Nos cellules envoient en permanence des « paquets » microscopiques appelés vésicules extracellulaires, de petites bulles qui circulent dans le sang et véhiculent des messages moléculaires. À l’intérieur de ces bulles se trouvent de courts fragments d’ARN — des molécules liées à l’ADN — qui contribuent à régler le comportement des cellules. Deux types, connus sous le nom de microARN et de piRNA, sont particulièrement intéressants car leurs profils évoluent lorsque les tissus sont stressés ou malades. Les chercheurs se sont demandé si un motif spécifique de ces ARN chez des adultes apparemment sains pourrait révéler qui était discrètement sur la voie d’une obstruction des artères coronaires.

Suivre des personnes avant l’apparition de la maladie cardiaque

L’équipe s’est appuyée sur EPICOR, une étude italienne de longue durée qui a suivi des milliers de volontaires au fil du temps. Dans cette cohorte, ils ont sélectionné 91 personnes apparemment en bonne santé au départ mais ayant ensuite subi un infarctus ou un événement coronarien connexe environ six ans plus tard, et les ont appariées à 91 personnes similaires qui sont restées indemnes de maladie. À l’aide du séquençage de nouvelle génération, ils ont lu les profils des petits ARN contenus dans des vésicules isolées à partir d’échantillons de sang conservés prélevés au départ — bien avant tout signe clinique de maladie cardiaque.

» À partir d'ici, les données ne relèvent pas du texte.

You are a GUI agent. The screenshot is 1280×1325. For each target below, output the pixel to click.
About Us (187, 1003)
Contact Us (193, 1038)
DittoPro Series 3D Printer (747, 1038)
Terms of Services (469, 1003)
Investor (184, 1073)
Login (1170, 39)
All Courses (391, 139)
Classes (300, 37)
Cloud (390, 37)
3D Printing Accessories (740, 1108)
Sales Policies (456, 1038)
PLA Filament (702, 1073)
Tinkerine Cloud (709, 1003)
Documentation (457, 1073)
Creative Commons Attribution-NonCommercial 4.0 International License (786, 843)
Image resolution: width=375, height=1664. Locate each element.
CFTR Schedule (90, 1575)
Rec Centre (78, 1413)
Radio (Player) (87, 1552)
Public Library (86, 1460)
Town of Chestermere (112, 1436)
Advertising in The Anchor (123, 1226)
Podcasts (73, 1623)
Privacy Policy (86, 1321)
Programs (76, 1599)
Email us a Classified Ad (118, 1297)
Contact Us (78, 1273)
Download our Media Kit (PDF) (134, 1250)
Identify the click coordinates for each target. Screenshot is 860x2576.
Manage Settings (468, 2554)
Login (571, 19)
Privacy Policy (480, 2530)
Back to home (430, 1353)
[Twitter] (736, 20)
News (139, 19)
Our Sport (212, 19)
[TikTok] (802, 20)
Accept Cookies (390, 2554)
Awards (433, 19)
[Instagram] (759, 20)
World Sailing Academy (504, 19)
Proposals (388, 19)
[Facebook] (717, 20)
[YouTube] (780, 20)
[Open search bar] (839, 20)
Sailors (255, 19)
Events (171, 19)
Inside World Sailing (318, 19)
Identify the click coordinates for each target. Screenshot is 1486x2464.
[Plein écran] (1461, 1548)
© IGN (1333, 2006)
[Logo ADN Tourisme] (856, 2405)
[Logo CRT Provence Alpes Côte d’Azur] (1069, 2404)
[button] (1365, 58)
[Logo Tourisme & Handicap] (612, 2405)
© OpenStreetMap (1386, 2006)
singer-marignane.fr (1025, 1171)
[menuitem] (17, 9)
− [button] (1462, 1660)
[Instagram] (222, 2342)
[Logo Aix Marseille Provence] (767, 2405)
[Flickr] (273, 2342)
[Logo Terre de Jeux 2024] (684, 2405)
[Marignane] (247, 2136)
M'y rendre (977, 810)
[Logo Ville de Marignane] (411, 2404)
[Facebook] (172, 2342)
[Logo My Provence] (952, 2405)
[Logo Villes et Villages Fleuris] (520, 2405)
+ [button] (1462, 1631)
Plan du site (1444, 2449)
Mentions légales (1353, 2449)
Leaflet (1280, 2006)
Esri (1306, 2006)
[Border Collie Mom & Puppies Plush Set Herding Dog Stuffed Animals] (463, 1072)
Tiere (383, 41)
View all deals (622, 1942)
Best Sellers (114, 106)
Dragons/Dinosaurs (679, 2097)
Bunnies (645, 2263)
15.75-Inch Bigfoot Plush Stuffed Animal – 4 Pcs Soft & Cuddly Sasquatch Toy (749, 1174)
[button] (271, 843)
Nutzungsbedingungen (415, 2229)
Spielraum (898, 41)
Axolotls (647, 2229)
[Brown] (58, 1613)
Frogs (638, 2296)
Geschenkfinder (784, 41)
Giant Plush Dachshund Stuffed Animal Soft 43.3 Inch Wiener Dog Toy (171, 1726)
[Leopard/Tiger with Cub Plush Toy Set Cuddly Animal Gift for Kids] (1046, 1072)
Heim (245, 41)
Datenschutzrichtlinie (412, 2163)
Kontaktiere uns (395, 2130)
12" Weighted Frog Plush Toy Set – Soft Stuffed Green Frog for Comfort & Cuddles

Trouver un motif moléculaire de risque futur

L’analyse a mis en évidence 172 petits ARN différents dans ces vésicules, dont 44 différaient nettement entre les personnes qui ont développé ultérieurement une maladie coronaire et celles qui ne l’ont pas fait. La plupart des microARN étaient plus abondants chez les futurs patients, tandis que de nombreux piRNA étaient moins abondants. L’équipe s’est ensuite concentrée sur les dix signaux les plus forts et en a confirmé huit avec un test de laboratoire plus ciblé. Parmi ceux-ci, deux piRNA — appelés piR-619 et piR-23533 dans la littérature technique — se sont distingués comme étant les plus systématiquement diminués chez les personnes qui allaient développer des problèmes coronaires. Lorsque les chercheurs ont introduit les niveaux de ces deux piRNA dans un modèle d’apprentissage automatique, conjointement à des mesures cliniques de base telles que l’âge et le cholestérol, le modèle s’est montré meilleur pour distinguer les futurs patients des témoins que lorsqu’il ne reposait que sur les données cliniques.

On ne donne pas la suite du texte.